▸ **What this task involves**: From the entries, copy out every line in which the word "avatar" is found.
⟨
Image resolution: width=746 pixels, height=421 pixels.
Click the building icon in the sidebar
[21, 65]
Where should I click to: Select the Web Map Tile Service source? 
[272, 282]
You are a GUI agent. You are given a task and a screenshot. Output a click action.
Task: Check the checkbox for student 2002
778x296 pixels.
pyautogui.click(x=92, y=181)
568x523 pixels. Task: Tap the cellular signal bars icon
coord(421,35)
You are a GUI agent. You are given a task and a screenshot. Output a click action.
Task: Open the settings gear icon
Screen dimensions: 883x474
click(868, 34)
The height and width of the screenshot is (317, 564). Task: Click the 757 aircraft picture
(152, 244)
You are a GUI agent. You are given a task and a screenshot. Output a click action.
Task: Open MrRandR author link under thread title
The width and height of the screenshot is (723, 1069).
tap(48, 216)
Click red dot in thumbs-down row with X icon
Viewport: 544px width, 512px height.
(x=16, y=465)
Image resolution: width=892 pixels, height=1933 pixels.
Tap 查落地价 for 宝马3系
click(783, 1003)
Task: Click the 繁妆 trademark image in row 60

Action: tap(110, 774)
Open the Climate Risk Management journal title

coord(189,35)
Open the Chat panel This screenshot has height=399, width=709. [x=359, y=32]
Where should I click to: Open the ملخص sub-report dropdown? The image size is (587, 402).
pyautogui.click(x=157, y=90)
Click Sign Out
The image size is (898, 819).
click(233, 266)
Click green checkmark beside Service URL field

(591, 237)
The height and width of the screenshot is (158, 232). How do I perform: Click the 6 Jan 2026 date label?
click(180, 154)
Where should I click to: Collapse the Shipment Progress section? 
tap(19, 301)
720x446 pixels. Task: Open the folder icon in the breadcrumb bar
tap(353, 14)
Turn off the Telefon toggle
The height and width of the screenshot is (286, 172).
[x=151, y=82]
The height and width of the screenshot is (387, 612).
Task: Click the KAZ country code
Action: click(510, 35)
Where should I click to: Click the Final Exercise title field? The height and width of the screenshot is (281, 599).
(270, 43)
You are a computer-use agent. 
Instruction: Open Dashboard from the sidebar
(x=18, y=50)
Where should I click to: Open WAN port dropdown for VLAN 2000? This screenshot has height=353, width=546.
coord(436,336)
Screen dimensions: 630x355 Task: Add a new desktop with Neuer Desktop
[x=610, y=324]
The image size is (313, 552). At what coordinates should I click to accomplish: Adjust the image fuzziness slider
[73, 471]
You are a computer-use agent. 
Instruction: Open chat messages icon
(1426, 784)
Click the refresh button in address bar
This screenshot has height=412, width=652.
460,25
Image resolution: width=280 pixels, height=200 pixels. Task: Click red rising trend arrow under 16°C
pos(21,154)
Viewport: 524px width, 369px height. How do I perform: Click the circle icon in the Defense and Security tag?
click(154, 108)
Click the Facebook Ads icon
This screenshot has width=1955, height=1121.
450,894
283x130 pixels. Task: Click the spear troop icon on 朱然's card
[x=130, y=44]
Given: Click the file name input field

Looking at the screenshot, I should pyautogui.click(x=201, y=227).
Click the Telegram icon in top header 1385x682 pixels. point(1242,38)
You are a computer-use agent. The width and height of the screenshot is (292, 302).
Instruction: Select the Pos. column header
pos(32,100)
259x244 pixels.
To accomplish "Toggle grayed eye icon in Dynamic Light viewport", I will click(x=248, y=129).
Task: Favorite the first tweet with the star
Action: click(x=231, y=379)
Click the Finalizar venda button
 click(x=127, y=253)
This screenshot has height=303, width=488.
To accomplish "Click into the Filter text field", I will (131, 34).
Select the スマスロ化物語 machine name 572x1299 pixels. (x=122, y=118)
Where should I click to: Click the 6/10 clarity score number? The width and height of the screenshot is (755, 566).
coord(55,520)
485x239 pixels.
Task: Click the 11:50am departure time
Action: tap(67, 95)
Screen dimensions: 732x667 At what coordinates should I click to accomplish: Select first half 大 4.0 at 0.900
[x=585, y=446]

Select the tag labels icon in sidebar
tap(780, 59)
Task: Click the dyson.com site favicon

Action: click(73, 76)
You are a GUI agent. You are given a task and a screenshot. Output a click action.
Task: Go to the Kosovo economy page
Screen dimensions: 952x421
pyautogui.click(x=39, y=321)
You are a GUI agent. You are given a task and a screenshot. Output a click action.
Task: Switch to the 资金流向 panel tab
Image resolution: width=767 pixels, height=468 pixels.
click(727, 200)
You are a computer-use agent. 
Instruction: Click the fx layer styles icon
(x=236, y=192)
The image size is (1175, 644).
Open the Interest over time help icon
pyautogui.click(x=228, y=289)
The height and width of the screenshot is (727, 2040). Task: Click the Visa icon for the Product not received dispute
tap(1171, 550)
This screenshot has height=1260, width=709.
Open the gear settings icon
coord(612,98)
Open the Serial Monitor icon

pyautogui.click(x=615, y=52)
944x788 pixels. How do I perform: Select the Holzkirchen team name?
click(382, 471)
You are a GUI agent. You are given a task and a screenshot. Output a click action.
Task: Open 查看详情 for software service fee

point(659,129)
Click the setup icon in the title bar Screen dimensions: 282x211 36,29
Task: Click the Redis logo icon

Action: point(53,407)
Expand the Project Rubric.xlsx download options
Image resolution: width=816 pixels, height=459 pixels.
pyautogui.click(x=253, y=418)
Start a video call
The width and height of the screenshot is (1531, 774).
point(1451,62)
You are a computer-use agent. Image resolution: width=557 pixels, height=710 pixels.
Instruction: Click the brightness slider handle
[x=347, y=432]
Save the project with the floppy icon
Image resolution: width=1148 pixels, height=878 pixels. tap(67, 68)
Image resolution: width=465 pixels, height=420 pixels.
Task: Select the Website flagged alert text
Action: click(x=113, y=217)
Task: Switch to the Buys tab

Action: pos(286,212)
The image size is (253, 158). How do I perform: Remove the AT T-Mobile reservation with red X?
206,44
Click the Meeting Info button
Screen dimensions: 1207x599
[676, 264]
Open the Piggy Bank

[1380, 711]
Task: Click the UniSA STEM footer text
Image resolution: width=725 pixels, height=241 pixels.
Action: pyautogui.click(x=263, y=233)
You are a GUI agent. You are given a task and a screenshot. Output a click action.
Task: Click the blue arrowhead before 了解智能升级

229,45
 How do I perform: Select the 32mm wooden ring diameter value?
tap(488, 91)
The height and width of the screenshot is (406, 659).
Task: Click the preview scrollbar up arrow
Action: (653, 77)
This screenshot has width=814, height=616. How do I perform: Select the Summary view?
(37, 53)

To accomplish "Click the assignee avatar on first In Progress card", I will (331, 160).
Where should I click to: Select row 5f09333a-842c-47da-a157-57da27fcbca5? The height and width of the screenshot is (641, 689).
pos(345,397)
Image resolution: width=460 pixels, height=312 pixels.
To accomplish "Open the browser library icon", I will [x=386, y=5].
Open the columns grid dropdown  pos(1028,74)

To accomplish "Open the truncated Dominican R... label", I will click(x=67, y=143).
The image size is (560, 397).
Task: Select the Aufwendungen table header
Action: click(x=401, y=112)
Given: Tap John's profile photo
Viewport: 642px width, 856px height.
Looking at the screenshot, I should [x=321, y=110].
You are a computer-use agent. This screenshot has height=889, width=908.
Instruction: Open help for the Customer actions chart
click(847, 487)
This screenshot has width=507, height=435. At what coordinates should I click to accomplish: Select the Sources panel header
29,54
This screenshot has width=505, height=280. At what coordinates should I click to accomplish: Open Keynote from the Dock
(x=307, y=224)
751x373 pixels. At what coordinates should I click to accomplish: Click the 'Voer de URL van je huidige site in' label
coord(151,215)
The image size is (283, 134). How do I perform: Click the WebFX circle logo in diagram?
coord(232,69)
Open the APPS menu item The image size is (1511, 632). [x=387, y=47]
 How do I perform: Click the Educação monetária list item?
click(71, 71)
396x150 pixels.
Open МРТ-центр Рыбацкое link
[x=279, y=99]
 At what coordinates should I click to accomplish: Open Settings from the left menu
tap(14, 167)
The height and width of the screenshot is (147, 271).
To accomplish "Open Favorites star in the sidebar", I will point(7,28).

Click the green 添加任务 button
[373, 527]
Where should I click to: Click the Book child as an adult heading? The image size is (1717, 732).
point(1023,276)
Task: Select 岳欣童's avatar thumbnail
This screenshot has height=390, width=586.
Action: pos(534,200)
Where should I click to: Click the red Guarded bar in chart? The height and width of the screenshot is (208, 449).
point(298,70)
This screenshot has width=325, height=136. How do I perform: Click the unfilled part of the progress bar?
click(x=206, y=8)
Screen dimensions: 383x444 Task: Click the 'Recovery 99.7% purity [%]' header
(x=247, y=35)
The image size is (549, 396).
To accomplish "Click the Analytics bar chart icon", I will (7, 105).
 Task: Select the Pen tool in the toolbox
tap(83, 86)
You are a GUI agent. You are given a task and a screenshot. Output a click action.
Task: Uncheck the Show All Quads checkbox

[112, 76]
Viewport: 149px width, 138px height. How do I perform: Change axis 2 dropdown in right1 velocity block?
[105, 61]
⟩
▸ **Answer below**:
To accomplish "Click the assignee avatar on first In Progress card", I will (331, 160).
Task: Select 岳欣童's avatar thumbnail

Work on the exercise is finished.